Steve spotted some modern additions. A red clay tennis court ringed by coconut palms. A lagoon surrounded by a man-made beach, and a chickee hut with bamboo walls and a roof of dried palm fronds. He visualized Victoria as Lady of Bigby Manor, didn't like the picture, chased it away.
He and Bobby walked inside, where a uniformed housekeeper seemed to be expecting them. Bigby must have called ahead on his cell phone or walkie-talkie, Steve figured, or maybe he sent smoke signals. The maid held a cup of steaming coffee for Steve and a cup of hot chocolate for Bobby. With marshmallows.

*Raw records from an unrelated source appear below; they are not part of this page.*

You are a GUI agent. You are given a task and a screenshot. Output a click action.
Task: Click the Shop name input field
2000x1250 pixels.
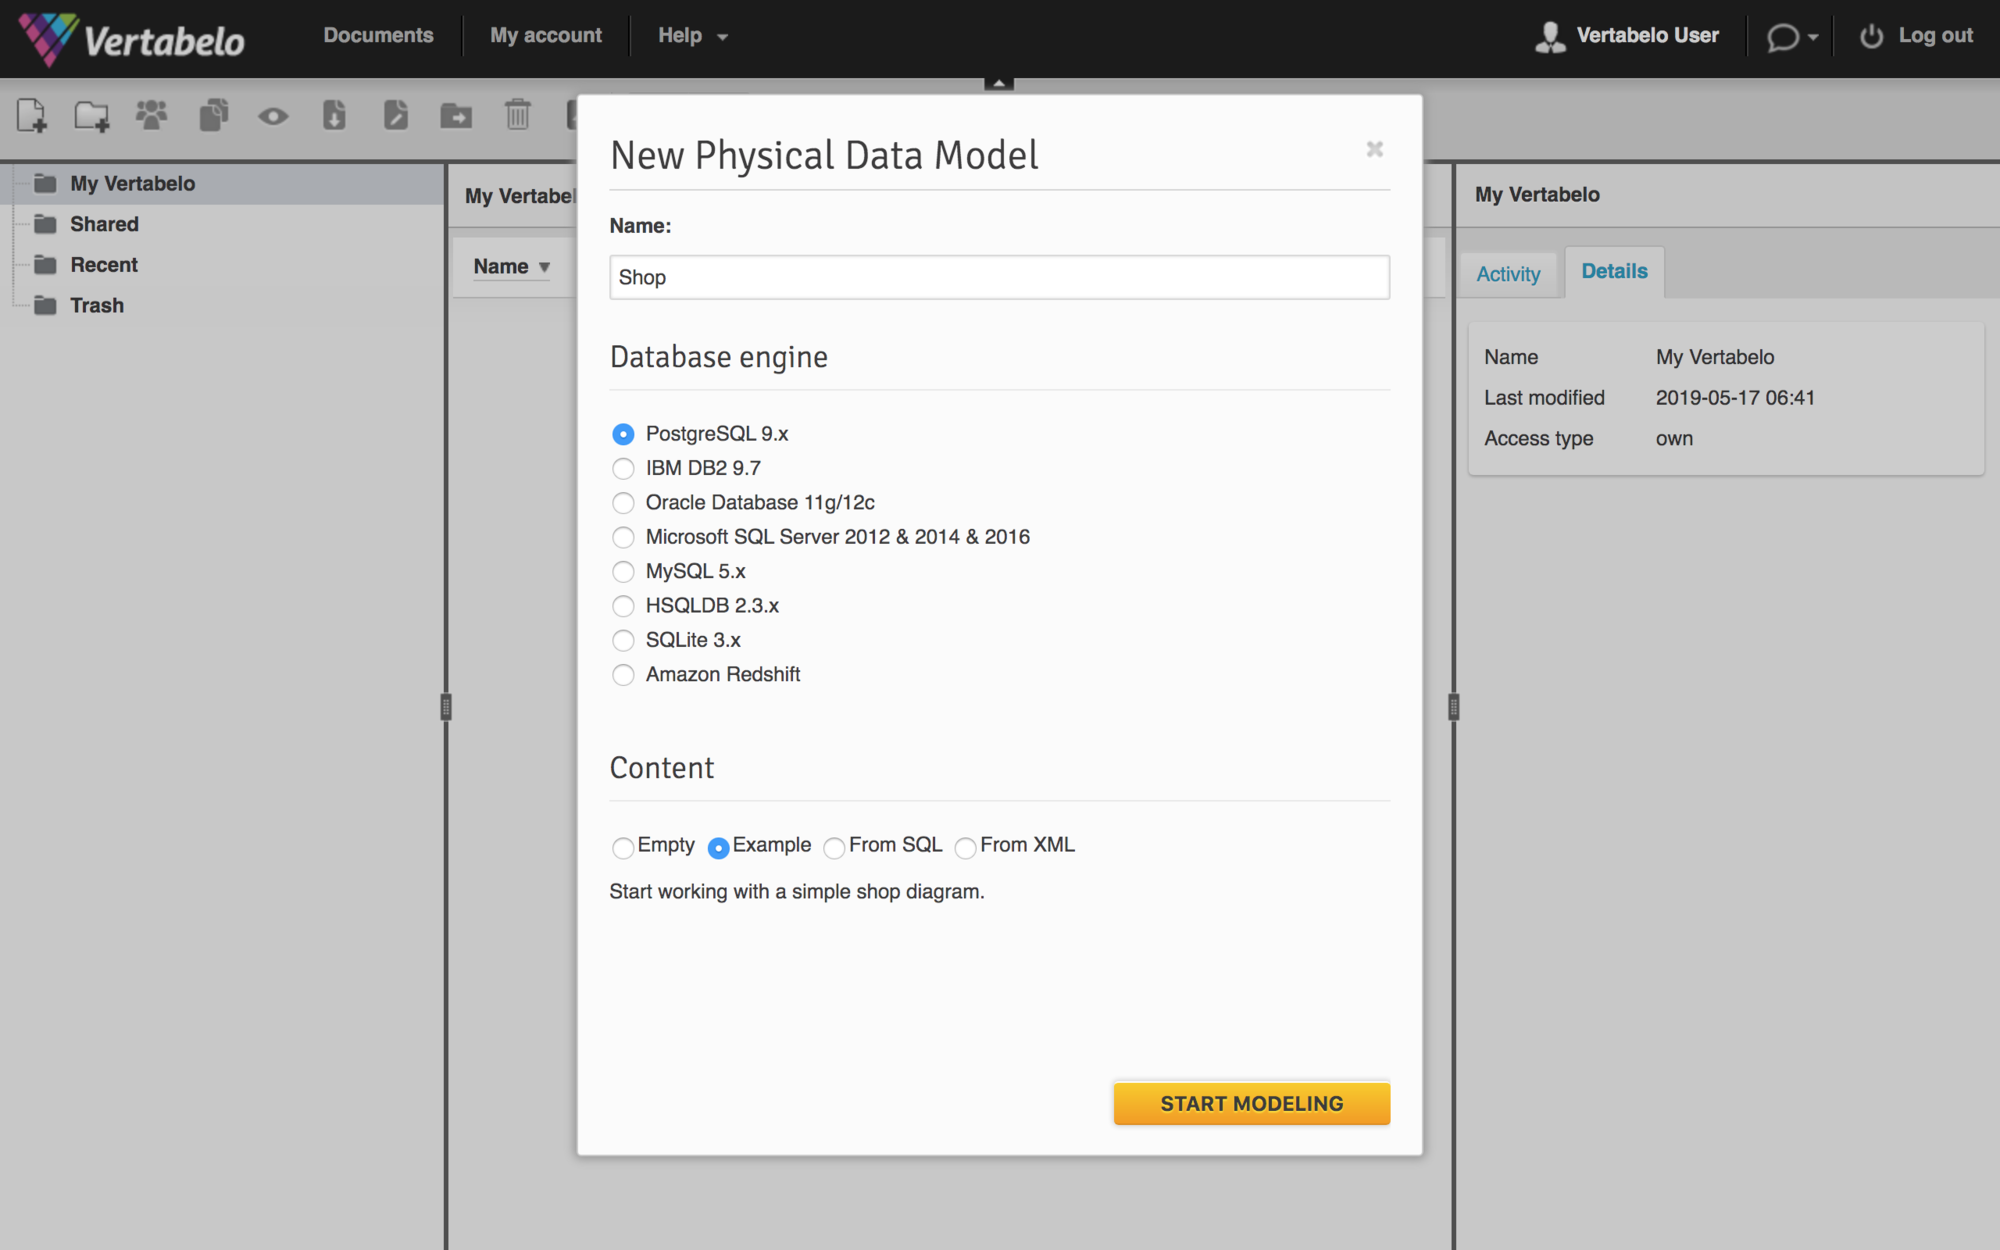pyautogui.click(x=999, y=276)
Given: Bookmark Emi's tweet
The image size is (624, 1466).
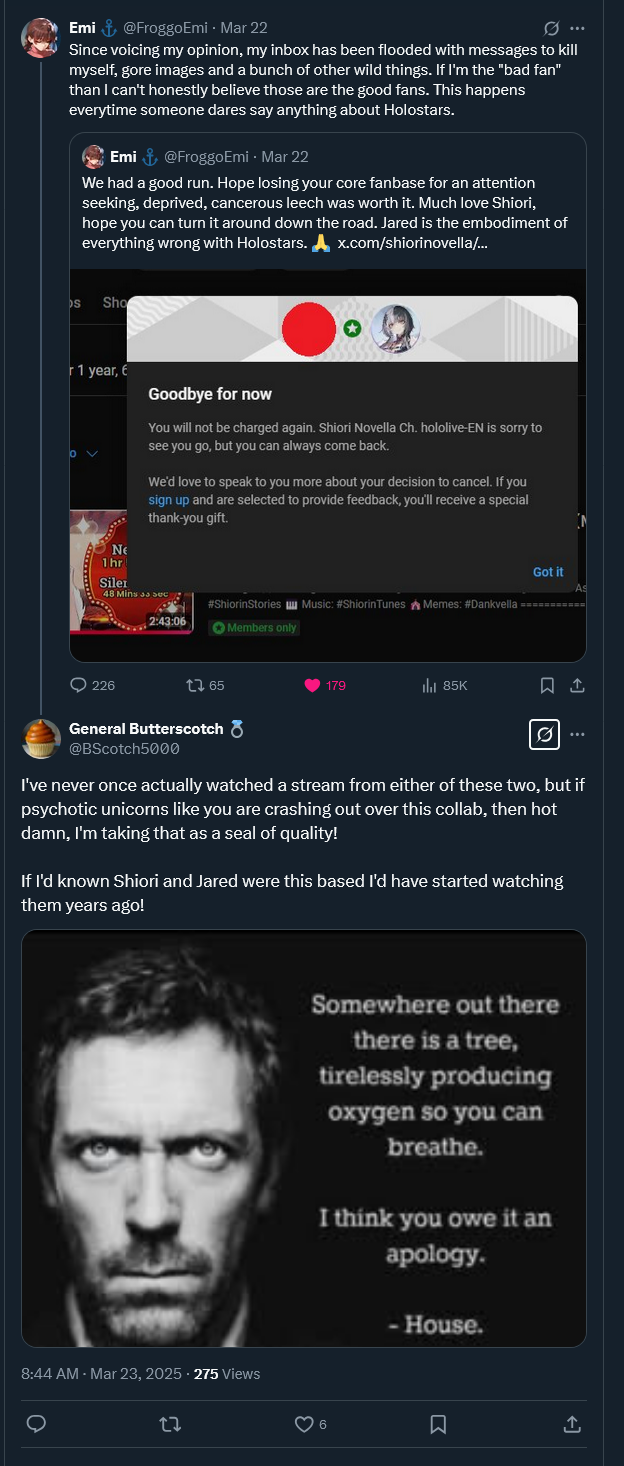Looking at the screenshot, I should click(x=547, y=685).
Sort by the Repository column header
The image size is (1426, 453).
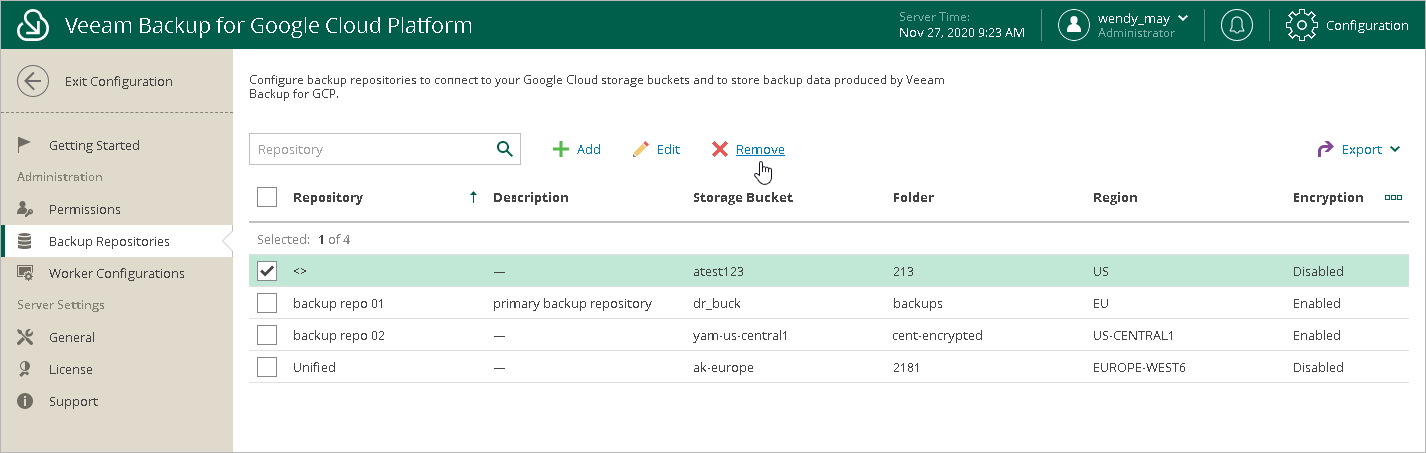coord(328,197)
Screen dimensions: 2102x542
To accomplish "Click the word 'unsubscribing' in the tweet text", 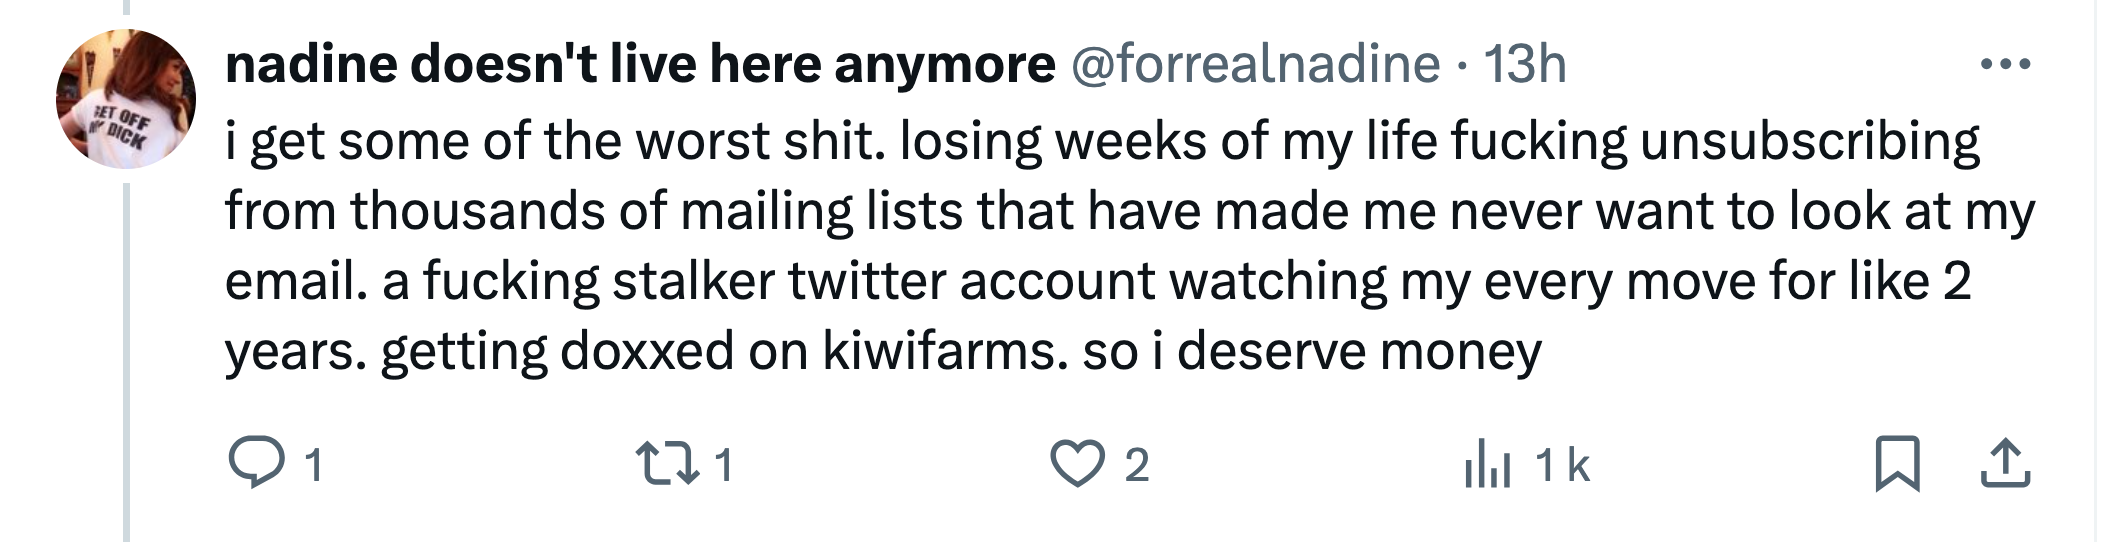I will (x=1809, y=141).
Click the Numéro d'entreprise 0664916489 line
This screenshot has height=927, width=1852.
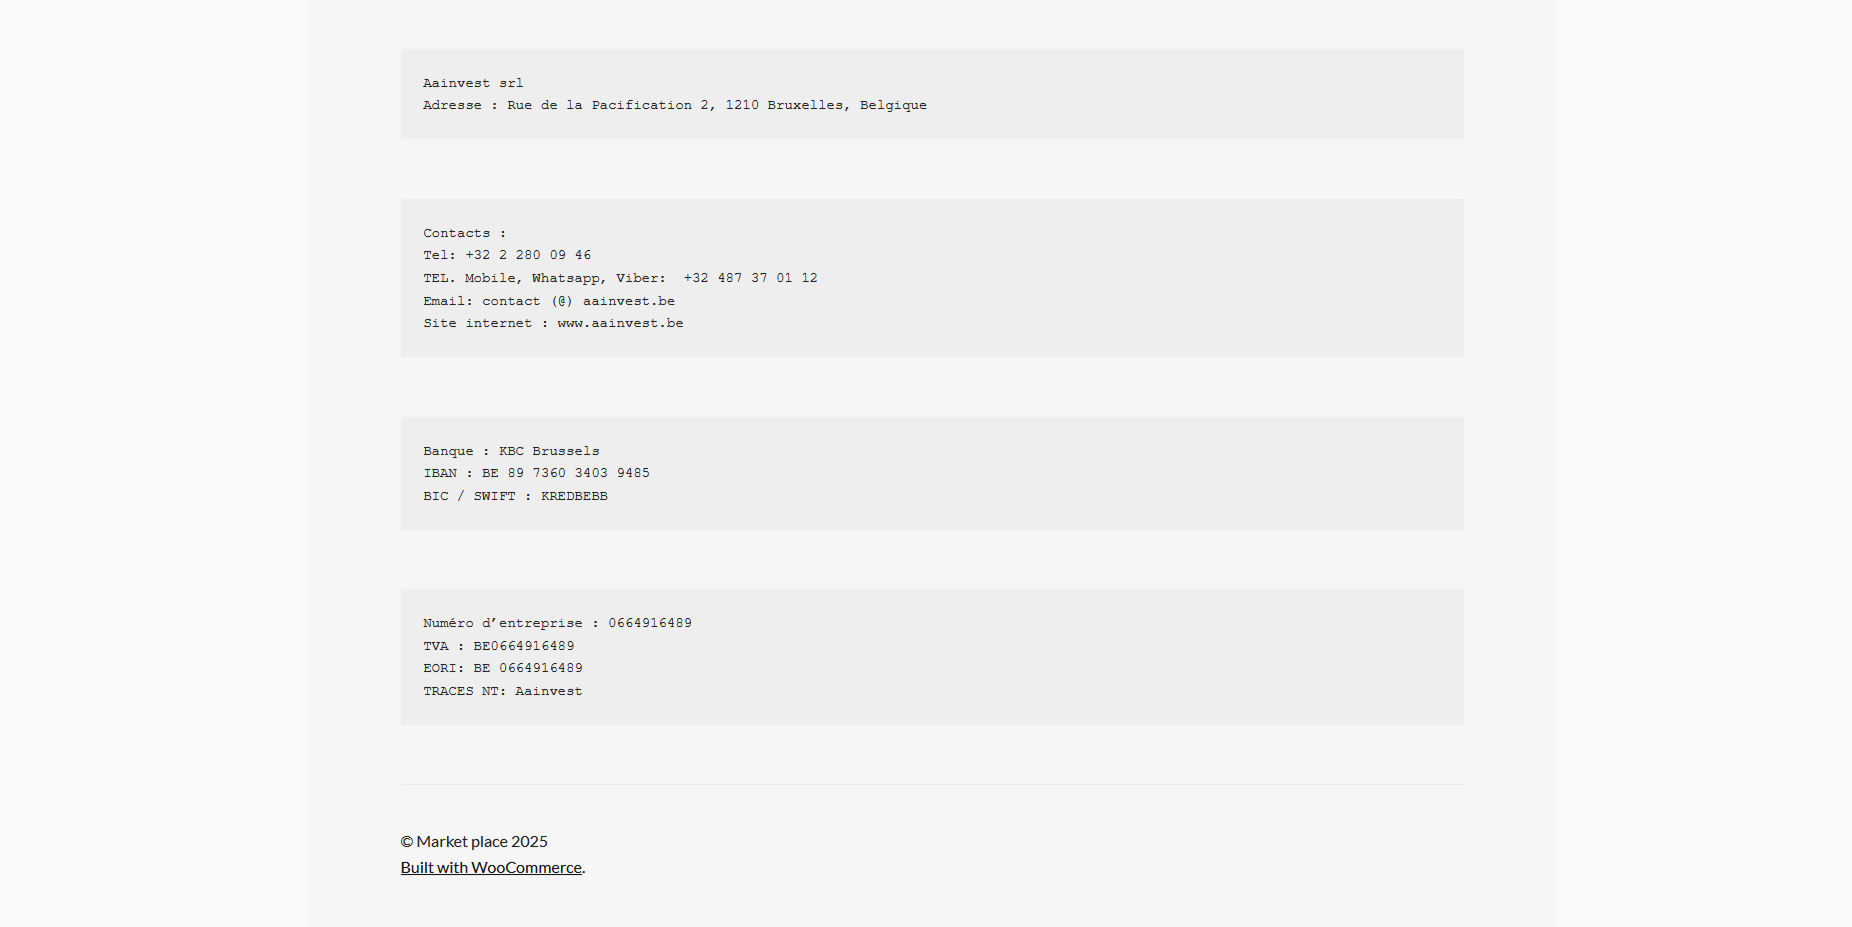[x=557, y=623]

The coffee stung Steve's lip. The hot chocolate sent Bobby off on a riff about cocoa beans. He'd read somewhere about the health benefits of flavonoids, and he was repeating the chemical composition to Steve, who wasn't listening. Instead, he was thinking about Bruce Bigby. The man with everything. Including Victoria.
So why don't I hate him?
Maybe because Bigby seemed decent enough. Sure, the guy was irritatingly upbeat and so forthright that irony sailed right by him. Then there was that streak of boosterism, hawking his time-shares like some kind of subtropical Babbitt. But so what? Compared to most people Steve encountered each day—violent criminals, incompetent judges, perjurious witnesses—Bigby was a Boy Scout with shiny merit badges. Besides, it didn't matter what he thought. Victoria loved the guy.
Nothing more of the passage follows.